In 1991, the World Health Assembly (WHA) agreed that guinea worm disease should be eradicated (ITFDE 1993). At this time there were 400,000 cases reported each year. The Carter Center has continued to lead the eradication efforts, primarily through its guinea worm eradication program (Carter Center 2006). While other major actors in the eradication of guinea worm disease include WHO, CDC, the Bill & Melinda Gates Foundation, and UNICEF, but the global coalition now includes dozens of other donors, nongovernmental organizations, and institutions, most especially the ministries of health of the affected countries themselves.

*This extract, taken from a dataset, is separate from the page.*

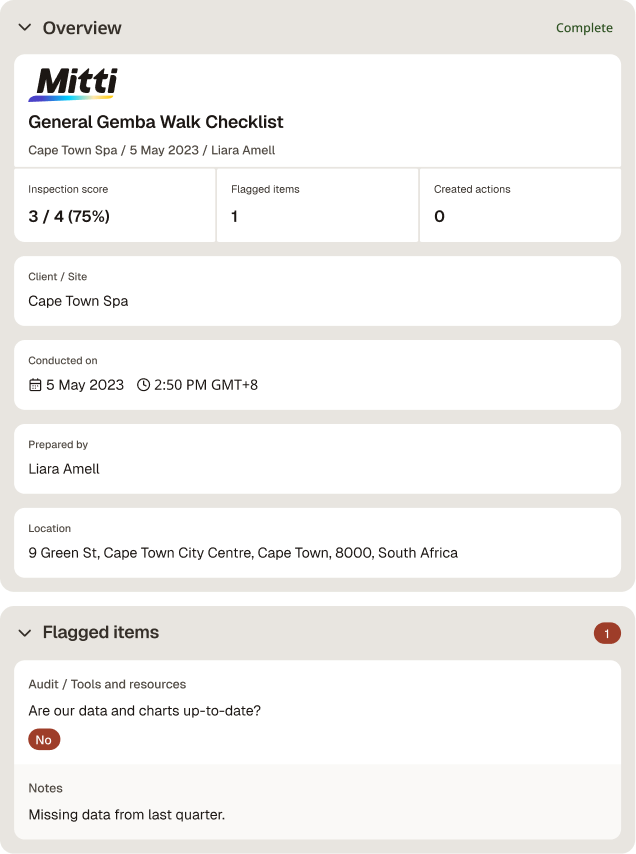Select the Conducted on date field

point(317,375)
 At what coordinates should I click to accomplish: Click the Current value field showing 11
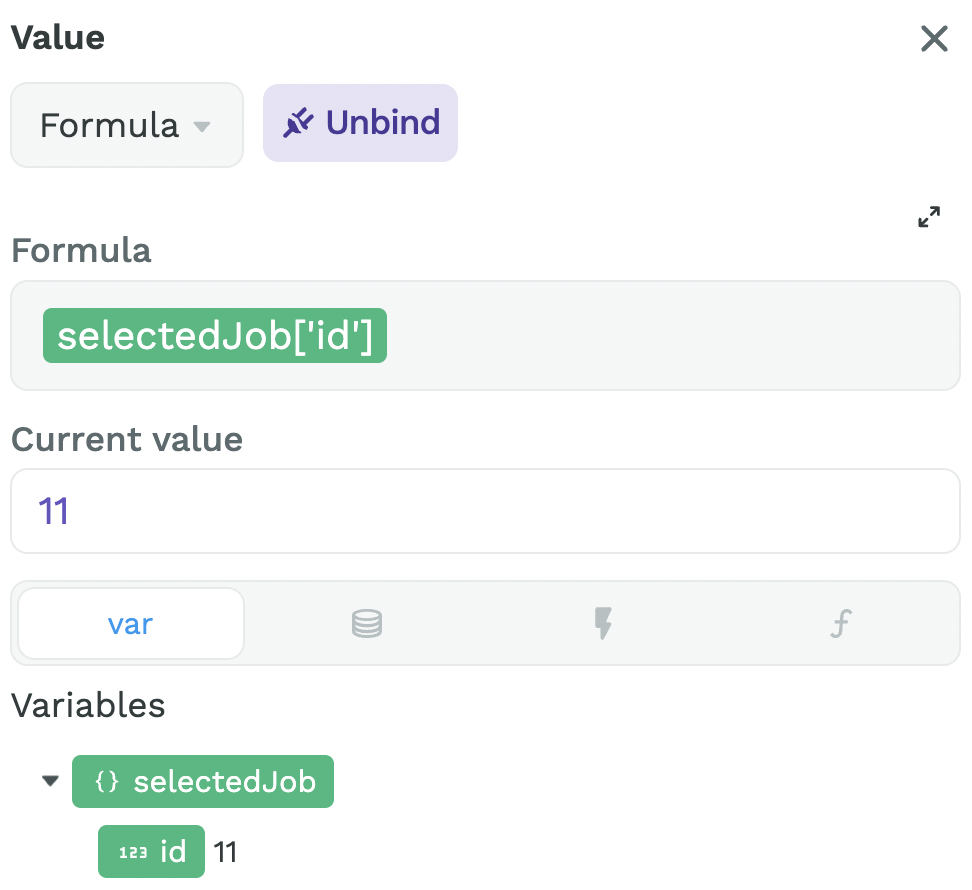tap(485, 511)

In December 2008, the Carter Center announced new financial support totaling US$55 million from the Bill & Melinda Gates Foundation and the United Kingdom Department for International Development (Carter Center 2008). The funds were to help address the higher cost of identifying and reporting the last cases of Guinea worm disease.
On January 30, 2012, the WHO meeting at the Royal College of Physicians in London launched the most ambitious and largest coalition health project ever, known as London Declaration on Neglected Tropical Diseases which aims to end/control dracunculiasis by 2020, among other diseases. This project was declared under the official support of all major pharmaceutical companies, the Bill & Melinda Gates Foundation, the governments of the United States, United Kingdom DFID, United Arab Emirates, and the World Bank (WHO 2012).
The eradication of guinea worm disease has faced several challenges:
One of the most significant challenges facing guinea worm eradication was the Second Sudanese Civil War in southern Sudan, which made southern Sudan largely inaccessible to health workers due to violence (Barry 2007; Carter Center 2013d). To address some of the humanitarian needs in southern Sudan, in 1995 the longest ceasefire in the history of the war was achieved through negotiations by Jimmy Carter (Barry 2007; Carter Center 2013d). Commonly called the "guinea worm cease-fire," both warring parties agreed to halt hostilities for nearly six months to allow public health officials to begin guinea worm eradication programming, among other interventions (Carter Center 2013d; Hopkins and Withers 2002).
Public health officials cite the formal end of the war in 2005 as a turning point in guinea worm eradication because it has allowed health care workers greater access to southern Sudan's endemic areas.
One of the greater recurring challenges in eradicating dracunculiasis has been in South Sudan (formerly southern Sudan), particularly political uncertainty in the country with national elections in 2009 and the referendum on the status of southern Sudan in 2011 resulting in South Sudan's independence. Sporadic insecurity or widespread civil conflict could at any time ignite, thwarting eradication efforts (Hopkins et al. 2008). The remaining endemic communities in South Sudan are remote, poor, and devoid of infrastructure, presenting significant hurdles for effective delivery of interventions against disease. Moreover, residents in these communities are nomadic, moving seasonally with cattle in pursuit of water and pasture, making it very difficult to know where and when transmission occurred. The peak transmission season coincides with the rainy season, hampering travel by public health workers (WHO 2008).